Sem embargo, nesta empreitada, a primeira coisa que Tomás descarta da natureza de Deus, é toda e qualquer forma de composição. De fato, a simplicidade é o primeiro atributo de Deus a ser arrolado pelo Aquinate. De resto, é o mais importante a ser estabelecido. Com efeito, a constatação da simplicidade divina não é senão uma dedução procedente das próprias cinco vias da existência de Deus. Tal dedução consiste em afastar dAquele cujo ser é simplesmente e unicamente ser (esse), toda forma de não-ser, ou seja, tudo aquilo que o pudesse limitar no seu ser (suum esse), afetando, desta feita, a sua unicidade. Portanto, no fim do estudo da natureza divina, reencontrar-nos-emos com o mesmo Ato Puro de Existir que as das cinco vias nos atestaram: “Que se pode esperar achar ao término da análise que se anuncia, senão o ser puro de tudo aquilo que não seja o ser?”
Com efeito, o estudo da natureza divina em Tomás é um corolário espontâneo das provas da existência de Deus. Sendo assim, será a constatação da simplicidade divina o pressuposto de todos os demais atributos divinos, pois será ela que nos irá explicitar o que já estava antes implícito na própria demonstração da existência do Ato Puro de Existir. Deste modo, o estudo dos atributos divinos será como que um prolongamento das provas da existência de Deus e seu desenvolvimento natural, esclarecendo-nos o que é condizente ou não com a natureza deste Ato Puro de Existir. De sorte que a questão da simplicidade divina é o fundamento de qualquer estudo dos atributos divinos.
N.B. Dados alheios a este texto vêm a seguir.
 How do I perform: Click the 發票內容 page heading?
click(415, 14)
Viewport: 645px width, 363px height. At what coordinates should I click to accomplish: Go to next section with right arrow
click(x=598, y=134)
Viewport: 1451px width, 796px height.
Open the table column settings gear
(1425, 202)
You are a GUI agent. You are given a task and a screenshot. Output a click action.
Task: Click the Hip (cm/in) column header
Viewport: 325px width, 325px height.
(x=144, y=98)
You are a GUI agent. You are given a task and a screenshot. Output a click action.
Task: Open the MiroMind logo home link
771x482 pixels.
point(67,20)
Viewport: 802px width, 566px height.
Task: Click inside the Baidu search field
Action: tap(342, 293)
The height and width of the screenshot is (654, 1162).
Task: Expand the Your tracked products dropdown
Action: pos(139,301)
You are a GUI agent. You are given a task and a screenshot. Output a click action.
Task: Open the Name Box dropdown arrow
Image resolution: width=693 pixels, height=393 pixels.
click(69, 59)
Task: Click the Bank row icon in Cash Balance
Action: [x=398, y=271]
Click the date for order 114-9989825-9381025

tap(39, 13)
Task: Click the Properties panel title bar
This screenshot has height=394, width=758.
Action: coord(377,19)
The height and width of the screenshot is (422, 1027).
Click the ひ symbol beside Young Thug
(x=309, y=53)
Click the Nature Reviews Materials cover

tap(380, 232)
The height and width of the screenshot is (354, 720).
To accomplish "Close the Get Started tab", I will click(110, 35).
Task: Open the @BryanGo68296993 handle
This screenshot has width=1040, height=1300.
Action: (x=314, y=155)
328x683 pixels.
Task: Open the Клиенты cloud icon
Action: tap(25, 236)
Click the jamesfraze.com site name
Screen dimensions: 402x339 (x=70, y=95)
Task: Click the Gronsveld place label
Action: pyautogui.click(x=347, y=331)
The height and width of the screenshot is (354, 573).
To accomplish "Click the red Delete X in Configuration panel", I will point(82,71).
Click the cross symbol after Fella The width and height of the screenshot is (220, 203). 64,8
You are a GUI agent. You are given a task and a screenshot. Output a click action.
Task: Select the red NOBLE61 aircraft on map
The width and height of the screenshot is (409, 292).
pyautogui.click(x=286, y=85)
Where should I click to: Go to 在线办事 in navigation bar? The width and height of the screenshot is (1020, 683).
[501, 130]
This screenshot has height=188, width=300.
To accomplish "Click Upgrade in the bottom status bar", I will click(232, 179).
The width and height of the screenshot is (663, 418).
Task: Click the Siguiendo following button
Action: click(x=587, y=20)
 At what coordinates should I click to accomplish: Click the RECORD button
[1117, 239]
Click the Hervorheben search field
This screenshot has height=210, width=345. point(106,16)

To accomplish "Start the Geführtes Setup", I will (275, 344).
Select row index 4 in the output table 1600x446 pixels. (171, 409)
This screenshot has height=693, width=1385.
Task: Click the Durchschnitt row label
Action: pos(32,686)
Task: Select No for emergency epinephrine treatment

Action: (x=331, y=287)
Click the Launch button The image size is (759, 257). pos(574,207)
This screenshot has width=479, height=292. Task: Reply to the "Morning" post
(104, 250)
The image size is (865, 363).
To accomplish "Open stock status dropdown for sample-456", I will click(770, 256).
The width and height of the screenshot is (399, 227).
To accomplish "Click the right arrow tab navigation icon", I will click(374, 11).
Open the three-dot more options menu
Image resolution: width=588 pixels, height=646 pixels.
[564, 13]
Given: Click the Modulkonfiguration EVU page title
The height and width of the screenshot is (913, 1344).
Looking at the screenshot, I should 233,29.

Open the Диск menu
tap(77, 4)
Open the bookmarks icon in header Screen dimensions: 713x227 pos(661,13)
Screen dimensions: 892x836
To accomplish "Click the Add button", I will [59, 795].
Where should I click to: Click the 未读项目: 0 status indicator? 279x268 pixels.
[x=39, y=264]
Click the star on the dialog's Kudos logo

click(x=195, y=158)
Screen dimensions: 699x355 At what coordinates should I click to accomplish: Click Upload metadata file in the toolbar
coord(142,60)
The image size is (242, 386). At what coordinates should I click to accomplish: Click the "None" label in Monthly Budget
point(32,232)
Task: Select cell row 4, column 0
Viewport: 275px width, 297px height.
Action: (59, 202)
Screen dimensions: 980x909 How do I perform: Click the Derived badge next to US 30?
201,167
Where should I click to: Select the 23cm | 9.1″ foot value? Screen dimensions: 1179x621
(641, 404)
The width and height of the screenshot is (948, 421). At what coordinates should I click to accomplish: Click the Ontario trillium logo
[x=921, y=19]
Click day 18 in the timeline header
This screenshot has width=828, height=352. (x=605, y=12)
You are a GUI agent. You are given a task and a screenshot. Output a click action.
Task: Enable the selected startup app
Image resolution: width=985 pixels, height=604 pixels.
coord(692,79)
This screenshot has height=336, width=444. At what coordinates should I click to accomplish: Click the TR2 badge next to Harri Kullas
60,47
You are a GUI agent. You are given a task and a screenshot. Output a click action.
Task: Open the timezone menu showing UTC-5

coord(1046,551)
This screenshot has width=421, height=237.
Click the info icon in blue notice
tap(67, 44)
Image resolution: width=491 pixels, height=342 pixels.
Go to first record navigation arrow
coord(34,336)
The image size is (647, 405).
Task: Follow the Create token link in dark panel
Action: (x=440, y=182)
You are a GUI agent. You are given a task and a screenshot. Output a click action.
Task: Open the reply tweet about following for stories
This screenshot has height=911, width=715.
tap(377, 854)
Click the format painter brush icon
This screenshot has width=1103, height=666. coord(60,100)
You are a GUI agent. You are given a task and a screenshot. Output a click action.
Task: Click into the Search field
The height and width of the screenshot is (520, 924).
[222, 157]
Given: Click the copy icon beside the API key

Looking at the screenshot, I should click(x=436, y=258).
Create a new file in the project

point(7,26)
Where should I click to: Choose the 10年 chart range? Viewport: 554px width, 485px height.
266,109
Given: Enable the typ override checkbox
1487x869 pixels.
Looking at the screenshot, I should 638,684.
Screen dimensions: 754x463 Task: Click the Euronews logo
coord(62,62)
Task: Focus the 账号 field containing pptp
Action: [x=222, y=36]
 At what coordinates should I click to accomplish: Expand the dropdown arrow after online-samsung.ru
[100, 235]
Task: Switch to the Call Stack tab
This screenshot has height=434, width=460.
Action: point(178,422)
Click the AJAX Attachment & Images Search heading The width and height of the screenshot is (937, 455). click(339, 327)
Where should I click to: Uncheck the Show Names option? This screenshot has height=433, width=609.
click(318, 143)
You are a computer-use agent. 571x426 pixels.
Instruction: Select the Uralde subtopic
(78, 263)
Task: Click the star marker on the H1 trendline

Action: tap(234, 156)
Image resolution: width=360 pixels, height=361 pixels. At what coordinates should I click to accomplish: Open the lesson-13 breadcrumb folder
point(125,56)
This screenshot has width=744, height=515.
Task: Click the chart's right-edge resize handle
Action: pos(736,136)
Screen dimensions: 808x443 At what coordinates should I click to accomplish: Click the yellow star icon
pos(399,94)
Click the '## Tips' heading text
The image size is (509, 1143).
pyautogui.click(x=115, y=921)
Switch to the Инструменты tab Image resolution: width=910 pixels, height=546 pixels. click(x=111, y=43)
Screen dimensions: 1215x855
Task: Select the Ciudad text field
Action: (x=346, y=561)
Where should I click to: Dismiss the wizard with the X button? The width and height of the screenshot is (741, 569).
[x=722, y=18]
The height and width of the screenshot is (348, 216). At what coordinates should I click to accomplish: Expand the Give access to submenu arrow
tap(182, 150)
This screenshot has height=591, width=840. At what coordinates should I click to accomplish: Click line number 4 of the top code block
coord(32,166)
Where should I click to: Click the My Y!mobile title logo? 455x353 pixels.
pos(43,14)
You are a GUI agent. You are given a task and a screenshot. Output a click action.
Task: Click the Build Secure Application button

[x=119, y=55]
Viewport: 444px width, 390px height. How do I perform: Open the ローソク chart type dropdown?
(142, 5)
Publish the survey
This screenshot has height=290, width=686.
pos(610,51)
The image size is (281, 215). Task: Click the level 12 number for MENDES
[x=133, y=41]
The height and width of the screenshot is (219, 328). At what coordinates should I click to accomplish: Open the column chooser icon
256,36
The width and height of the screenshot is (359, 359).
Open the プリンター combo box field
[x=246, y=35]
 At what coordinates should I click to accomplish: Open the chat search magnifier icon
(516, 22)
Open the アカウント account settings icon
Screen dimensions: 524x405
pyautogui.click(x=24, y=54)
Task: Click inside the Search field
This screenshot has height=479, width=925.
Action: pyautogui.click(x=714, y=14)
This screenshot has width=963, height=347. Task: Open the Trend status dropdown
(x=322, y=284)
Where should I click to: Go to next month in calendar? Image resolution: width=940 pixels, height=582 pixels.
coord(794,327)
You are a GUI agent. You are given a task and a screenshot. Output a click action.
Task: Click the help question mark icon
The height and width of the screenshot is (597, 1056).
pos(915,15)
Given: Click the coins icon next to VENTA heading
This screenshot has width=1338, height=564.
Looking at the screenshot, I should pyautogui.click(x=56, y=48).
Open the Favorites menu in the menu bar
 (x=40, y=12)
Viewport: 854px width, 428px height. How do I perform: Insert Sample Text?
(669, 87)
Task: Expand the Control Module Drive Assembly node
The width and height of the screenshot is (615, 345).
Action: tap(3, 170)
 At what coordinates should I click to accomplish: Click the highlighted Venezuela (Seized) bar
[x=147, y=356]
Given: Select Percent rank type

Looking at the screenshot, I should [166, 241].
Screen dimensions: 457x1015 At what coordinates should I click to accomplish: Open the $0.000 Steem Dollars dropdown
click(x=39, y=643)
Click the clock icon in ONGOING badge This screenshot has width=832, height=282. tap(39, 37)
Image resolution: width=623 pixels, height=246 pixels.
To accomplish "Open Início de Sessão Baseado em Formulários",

No presente texto, tentaremos fazer o mesmo caminho que Tomás percorreu para chegar à simplicidade divina. Antes de tudo, apresentando as razões, excluiremos a possibilidade de Deus ser um corpo. Em seguida, eliminaremos a possibilidade de que a substância divina seja composta de matéria e forma. Após isso, passaremos a afirmar a identidade, em Deus, entre essência e substância. Continuando, esmeraremos por tornar claro que em Deus existe uma identidade entre essência e ser (esse), que o torna um Ato Puro de Existir. Nisto consiste a simplicidade divina: a identidade entre substância, essência e ser. Concluiremos contemplando alguns corolários inferidos a partir da absoluta simplicidade do Ipsum Esse Subsistens.